This hivemind approach demonstrates several advanced capabilities: complex task decomposition, multi-agent coordination, optimal utilization of specialized robot capabilities, scalability to handle multi-step processes, adaptive planning with centralized control, and a natural language interface for initiating complex multi-agent operations.

By leveraging LLMs for complex reasoning and task distribution, combined with specialized execution behaviors, we achieve a highly flexible and efficient system capable of handling diverse tasks in real-world environments.

4.2. Evaluation Tests

The evaluation approach aimed to comprehensively assess the system’s performance, effectiveness, and the successful integration of classical robotics techniques with modern natural language processing methods in enabling smooth human-robot collaboration on complex tasks [6].

A sophisticated testing environment was developed, simulating a pastry factory operated by a swarm of diverse robots under the coordination of a central MasterBot. The environment featured color-coded rooms, a kitchen area, an inventory management section, and a robot charging station, as shown in Figure 9.

The simulation incorporated various robot types, each with specialized functions.

The evaluation process involved running the environment with 8 robots of different types, executing a comprehensive dataset of natural language commands ranging from simple to complex. LLM parameters, specifically temperature and top-p, were systematically varied at each iteration. At the conclusion of each episode, data was collected covering robot chat history, task results (success or failure), completion times, and additional relevant information. This data was then parsed and processed for further analysis, enabling assessment of robot cognitive performance under different environmental conditions and model parameters. Figure 10 illustrates this evaluation workflow.
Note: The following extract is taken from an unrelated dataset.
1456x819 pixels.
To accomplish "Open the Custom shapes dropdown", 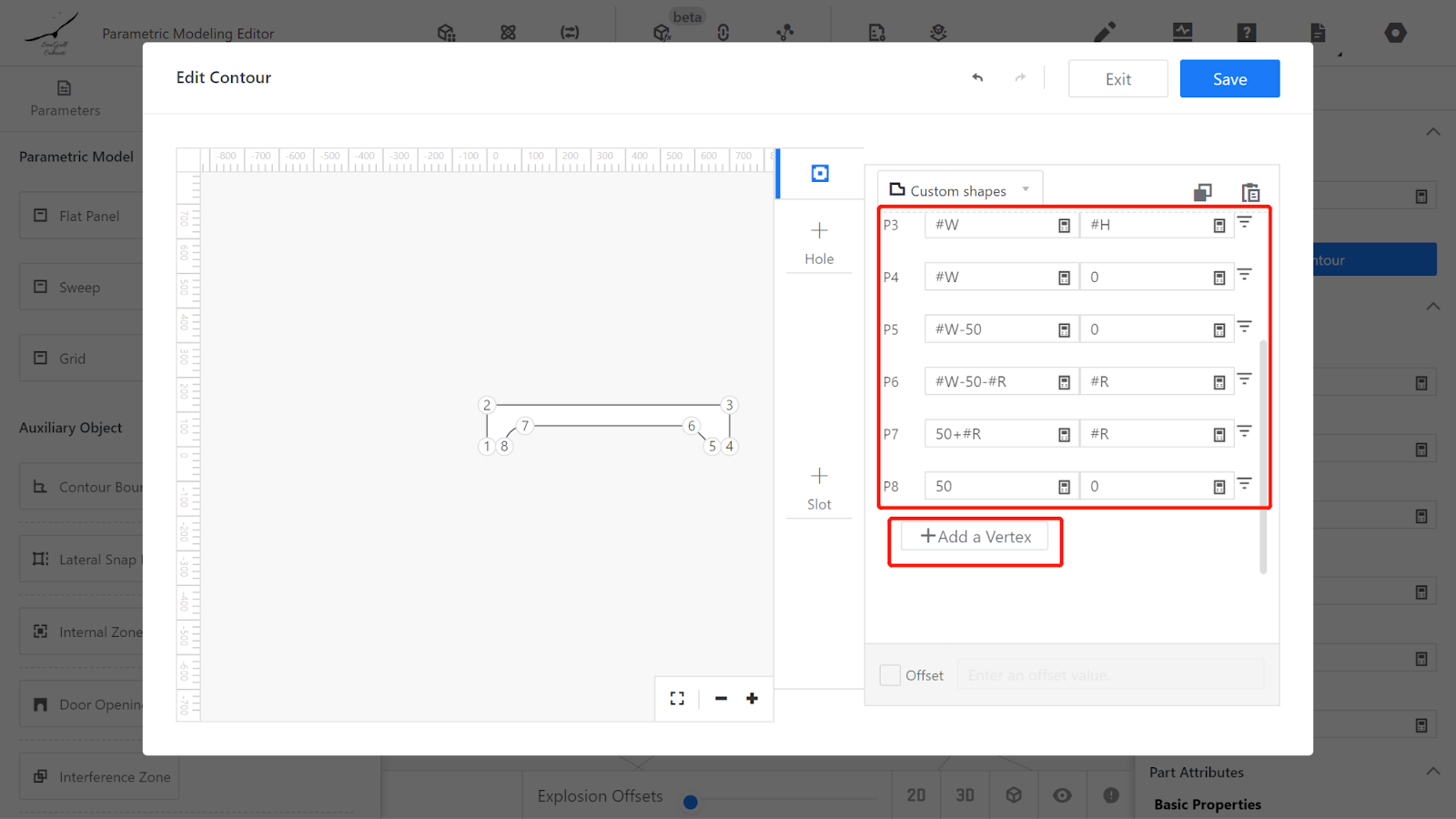I will [960, 190].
To ensure a comprehensive evaluation, a varied collection of text commands was generated using techniques of synthetic data generation [25]. These commands were created using another instance of GPT-3, which produced a list of over 600 different text commands with a varying range of complexity. The synthetic dataset included simple direct tasks such as "go to red room" as well as more complex conditional multi-step tasks. All commands were carefully grounded to the environment, robot abilities, available objects, and locations, ensuring relevance and applicability to the simulated world. This approach allowed for testing of the system’s ability to handle varying levels of linguistic complexity and task intricacy. The commands ranged from simple, structured sentences to more complex, context-dependent instructions, providing a robust basis for evaluating the natural language processing capabilities of the system.
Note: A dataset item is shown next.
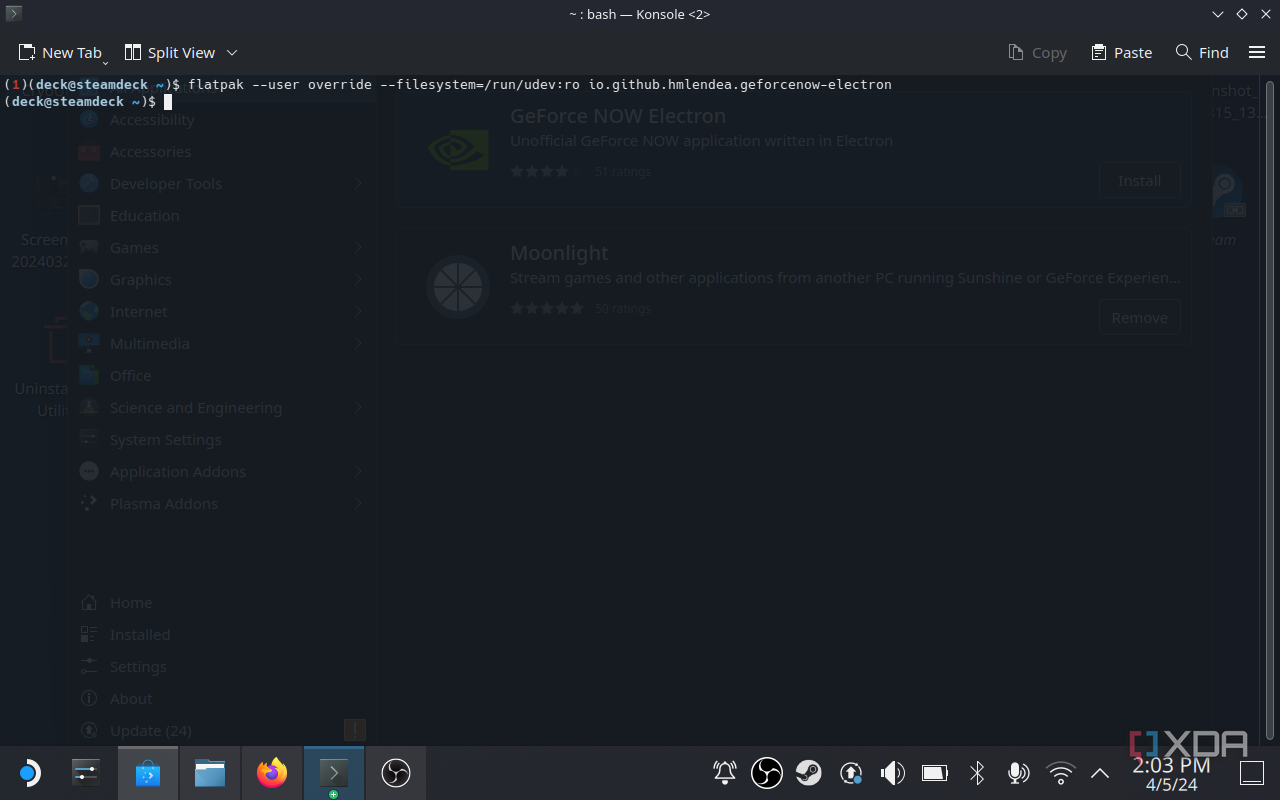Open the Konsole hamburger menu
The evaluation systematically explored different combinations of language model input parameters. Two key parameters in LLM outputs are temperature and top-p (nucleus sampling). Temperature controls the randomness of the model’s output, with higher values leading to more diverse and creative responses, while lower values produce more focused and deterministic outputs. Top-p, on the other hand, limits the selection of tokens to a cumulative probability, allowing for a balance between diversity and quality in the generated text [26].

Following each simulation run, comprehensive data including chat histories, success rates, execution times, robot position data, and other relevant metrics were automatically saved in JSON format. A custom Python script was developed to parse and process these files from multiple simulation runs, facilitating automated evaluation of various key performance indicators. This evaluation methodology aimed to strike a balance between operational efficiency and task success rates, assessing the effective integration of classical and modern techniques in enabling smooth human-robot collaboration on complex tasks.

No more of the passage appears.